[[ The data open ]]

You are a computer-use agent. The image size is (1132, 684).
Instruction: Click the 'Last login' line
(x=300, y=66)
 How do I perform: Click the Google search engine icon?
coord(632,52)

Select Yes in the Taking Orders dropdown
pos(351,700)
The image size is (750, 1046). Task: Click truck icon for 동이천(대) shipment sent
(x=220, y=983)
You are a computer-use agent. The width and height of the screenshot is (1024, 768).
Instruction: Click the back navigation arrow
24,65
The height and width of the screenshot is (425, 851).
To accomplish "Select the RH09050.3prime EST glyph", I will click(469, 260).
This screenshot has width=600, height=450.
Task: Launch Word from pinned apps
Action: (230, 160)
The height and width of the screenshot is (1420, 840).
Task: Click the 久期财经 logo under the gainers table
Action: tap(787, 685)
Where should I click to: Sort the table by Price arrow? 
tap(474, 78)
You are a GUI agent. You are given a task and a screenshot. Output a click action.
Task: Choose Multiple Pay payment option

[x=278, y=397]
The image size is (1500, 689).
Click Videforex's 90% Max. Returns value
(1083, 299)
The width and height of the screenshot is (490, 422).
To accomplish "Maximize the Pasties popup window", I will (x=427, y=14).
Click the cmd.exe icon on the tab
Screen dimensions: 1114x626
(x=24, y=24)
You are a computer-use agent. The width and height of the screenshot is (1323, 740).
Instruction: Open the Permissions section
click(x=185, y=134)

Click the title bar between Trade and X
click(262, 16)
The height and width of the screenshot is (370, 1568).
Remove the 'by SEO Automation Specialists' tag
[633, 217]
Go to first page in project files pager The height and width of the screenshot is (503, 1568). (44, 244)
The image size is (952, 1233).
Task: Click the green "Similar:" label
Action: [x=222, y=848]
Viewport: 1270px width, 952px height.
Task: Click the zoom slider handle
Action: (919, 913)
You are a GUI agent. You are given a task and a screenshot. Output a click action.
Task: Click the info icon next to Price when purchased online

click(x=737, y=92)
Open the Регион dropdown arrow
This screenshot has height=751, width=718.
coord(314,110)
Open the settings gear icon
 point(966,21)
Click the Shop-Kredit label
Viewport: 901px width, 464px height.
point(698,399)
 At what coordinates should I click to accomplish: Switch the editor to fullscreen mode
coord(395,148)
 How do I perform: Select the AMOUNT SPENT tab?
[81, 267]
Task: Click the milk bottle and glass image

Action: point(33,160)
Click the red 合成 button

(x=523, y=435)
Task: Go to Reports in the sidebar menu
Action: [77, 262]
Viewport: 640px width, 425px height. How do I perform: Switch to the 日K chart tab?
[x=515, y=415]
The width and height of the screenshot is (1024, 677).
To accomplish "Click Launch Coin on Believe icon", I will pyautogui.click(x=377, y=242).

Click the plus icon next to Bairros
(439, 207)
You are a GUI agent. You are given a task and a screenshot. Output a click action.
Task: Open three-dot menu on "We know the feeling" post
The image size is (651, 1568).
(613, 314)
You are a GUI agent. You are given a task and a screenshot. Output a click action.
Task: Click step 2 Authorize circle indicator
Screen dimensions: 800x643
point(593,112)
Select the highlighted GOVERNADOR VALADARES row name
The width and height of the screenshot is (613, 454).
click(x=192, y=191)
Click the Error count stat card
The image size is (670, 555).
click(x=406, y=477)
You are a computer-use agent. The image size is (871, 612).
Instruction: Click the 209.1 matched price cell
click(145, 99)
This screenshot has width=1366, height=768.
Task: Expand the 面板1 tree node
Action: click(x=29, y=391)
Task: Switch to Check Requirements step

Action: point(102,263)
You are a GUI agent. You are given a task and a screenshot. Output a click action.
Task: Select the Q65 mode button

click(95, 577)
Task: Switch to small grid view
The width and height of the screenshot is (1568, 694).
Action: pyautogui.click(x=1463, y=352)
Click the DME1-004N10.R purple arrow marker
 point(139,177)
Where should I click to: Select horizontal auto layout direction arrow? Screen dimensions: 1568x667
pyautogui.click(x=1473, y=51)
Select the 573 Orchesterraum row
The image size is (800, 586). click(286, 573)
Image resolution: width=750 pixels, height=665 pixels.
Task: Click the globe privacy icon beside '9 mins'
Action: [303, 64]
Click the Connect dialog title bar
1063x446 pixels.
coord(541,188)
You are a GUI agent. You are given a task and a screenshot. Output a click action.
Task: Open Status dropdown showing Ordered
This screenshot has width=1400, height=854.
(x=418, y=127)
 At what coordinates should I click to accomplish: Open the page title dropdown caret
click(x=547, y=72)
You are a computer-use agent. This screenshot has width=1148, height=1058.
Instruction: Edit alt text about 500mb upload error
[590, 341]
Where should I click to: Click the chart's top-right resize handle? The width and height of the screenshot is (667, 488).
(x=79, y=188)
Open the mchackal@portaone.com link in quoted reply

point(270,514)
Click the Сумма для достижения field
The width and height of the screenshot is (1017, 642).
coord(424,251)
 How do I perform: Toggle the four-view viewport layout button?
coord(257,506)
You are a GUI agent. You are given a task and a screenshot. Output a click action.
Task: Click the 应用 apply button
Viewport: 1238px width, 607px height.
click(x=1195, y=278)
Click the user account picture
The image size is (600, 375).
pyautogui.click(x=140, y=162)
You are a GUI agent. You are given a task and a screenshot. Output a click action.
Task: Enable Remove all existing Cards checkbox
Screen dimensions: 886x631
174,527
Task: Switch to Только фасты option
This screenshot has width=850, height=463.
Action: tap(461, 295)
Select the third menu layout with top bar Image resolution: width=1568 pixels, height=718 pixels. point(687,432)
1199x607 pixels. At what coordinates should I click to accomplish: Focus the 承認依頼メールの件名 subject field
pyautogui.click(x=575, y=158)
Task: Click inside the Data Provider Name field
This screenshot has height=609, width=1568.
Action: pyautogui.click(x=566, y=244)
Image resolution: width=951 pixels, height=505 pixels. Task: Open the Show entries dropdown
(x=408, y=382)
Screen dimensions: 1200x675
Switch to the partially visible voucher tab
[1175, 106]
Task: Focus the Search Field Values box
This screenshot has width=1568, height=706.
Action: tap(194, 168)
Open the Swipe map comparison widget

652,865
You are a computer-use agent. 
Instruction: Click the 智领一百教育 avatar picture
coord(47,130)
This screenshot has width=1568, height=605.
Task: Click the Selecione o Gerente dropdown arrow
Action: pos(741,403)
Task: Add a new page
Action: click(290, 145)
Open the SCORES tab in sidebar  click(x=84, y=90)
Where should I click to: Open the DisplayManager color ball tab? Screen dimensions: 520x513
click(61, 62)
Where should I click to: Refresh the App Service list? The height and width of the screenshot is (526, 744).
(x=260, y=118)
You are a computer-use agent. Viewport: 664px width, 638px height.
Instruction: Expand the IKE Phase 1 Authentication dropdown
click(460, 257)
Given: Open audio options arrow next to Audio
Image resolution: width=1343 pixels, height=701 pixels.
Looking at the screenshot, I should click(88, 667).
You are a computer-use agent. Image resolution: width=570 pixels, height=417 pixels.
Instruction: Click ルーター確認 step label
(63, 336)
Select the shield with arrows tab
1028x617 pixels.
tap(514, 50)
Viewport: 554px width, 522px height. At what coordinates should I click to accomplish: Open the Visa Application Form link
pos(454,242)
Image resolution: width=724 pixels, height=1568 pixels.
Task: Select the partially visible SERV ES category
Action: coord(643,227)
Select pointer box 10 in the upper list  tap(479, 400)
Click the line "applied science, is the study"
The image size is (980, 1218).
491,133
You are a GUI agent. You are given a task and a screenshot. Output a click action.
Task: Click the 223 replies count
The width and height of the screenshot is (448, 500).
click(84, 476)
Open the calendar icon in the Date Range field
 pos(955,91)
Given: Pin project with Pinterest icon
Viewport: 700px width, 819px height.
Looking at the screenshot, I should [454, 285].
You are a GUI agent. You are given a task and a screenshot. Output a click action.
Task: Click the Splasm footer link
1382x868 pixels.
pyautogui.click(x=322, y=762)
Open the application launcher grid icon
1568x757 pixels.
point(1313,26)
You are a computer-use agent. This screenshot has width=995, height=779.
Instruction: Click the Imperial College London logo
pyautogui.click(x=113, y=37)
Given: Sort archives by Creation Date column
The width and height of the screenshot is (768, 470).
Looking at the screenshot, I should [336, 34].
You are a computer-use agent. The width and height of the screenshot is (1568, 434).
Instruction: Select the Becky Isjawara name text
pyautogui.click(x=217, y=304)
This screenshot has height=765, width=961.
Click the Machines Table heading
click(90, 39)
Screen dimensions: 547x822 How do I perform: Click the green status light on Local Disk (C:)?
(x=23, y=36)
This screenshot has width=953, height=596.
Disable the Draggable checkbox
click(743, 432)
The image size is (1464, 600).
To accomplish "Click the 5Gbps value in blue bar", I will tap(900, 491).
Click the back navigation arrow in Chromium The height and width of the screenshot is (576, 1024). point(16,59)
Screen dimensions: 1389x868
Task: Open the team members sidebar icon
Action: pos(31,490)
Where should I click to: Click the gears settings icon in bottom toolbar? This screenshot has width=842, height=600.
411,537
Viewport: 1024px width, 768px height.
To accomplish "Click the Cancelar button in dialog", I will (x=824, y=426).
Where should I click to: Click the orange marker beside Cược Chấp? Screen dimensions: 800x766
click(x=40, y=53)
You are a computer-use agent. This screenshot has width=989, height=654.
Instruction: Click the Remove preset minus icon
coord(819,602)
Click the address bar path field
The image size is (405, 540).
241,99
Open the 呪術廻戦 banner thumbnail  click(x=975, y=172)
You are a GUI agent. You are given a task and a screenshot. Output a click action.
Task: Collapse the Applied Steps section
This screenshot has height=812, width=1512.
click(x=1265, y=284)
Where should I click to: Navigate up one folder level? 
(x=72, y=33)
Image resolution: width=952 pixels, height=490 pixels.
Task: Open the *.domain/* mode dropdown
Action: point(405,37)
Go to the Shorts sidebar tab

[[ The data closed ]]

• [Problem] Give the number of lines in the material above where the word "dialog" appears, without any other words.

• [Answer to this problem] 2